Clustering
Clustering
- Broad set of techniques for finding subgroups.
- Observations within groups are quite similar to each other and observations in different groups quite different from each other.
Clustering methods
- Partitioning: k-means clustering
- Agglomerative/divisive: hierarchical clustering
- Model-based: mixture models
K-means clustering
- Simple approach to partitioning a data set into K distinct, non-overlapping clusters.
- K is specified beforehand.
K-means algorithm
- \(K\) – number of clusters.
The process:
- Randomly assign each observation to groups 1 to K;
- For each of K clusters, derive its centroid (midpoint);
- Reassign each observation into a cluster whose centroid is the closest;
- Iterate until stability in cluster assignments is reached (local vs global optima).
Some properties of K-means partitioning
- Standard algorithm for k-means clustering is using Euclidean distance (distances are calculated using Pythagorean theorem).
- Different local optima (stability) can be reached.
Number of clusters K must be specified in advance
How to determine optimal number of clusters?
- Elbow method,
- Silhouette method
Hierarchical clustering
- The number of clusters is not specified beforehand.
- Output is a dendrogram – a hierarchical structure visualizing the cluster growth.
- Starts with a distance matrix.
Agglomerative
- Builds the hierarchy of clusters from bottom-up until a single cluster is reached.

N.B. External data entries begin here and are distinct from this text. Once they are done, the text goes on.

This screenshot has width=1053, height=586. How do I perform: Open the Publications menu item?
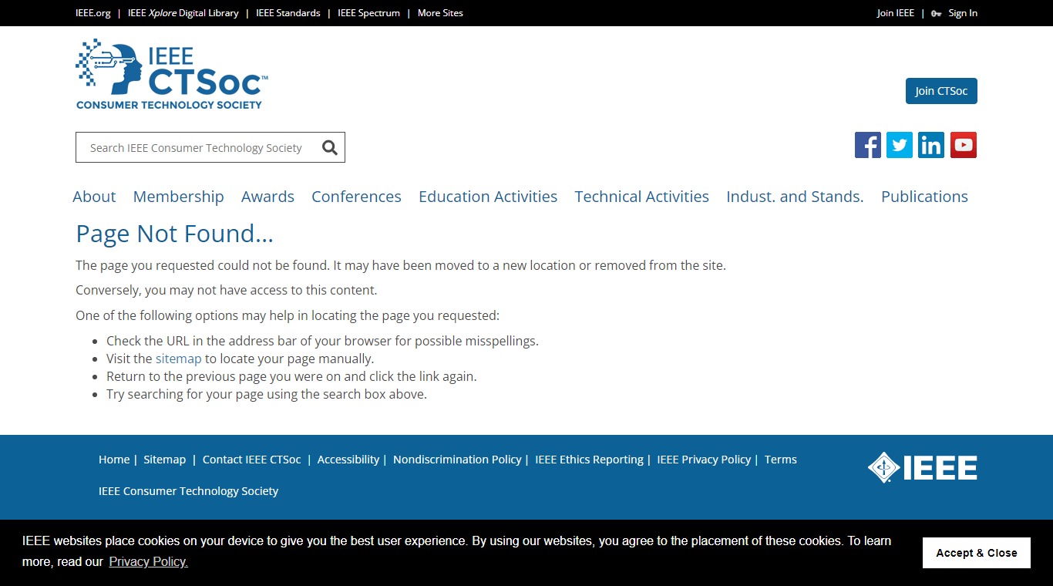[924, 197]
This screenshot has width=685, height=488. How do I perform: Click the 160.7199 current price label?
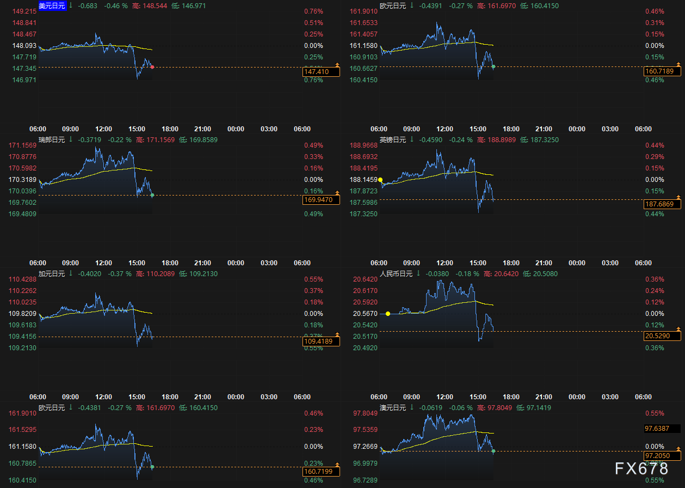[x=321, y=472]
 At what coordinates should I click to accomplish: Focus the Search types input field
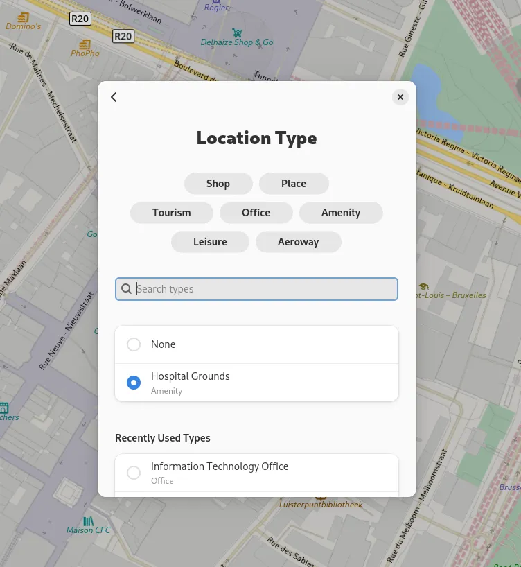click(x=263, y=289)
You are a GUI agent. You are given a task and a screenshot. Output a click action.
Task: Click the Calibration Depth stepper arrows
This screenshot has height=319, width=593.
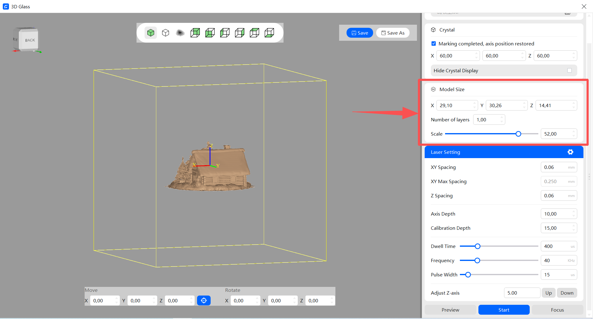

- Put each object in its own cluster;
- Join the clusters that are the closest;
- Iterate until a single cluster encompassing all objects is reached.
Divisive
- Divides a single large cluster into individual objects (top-down).
- Put all objects into a single cluster;
- Divide the cluster into subclusters at a similar distance;
- Iterate util all objects are in their own clusters.
Hierarchical clustering algorithms
Clustering methods comparison
K-means partitioning
- Pre-specified number of clusters.
- Clusters may vary (different local optima).
- Best when groups in data are (hyper)spheres.
Hierarchical clustering
- Variable cluster numbers.
- Clusters are stable.
- Any shape of data distribution.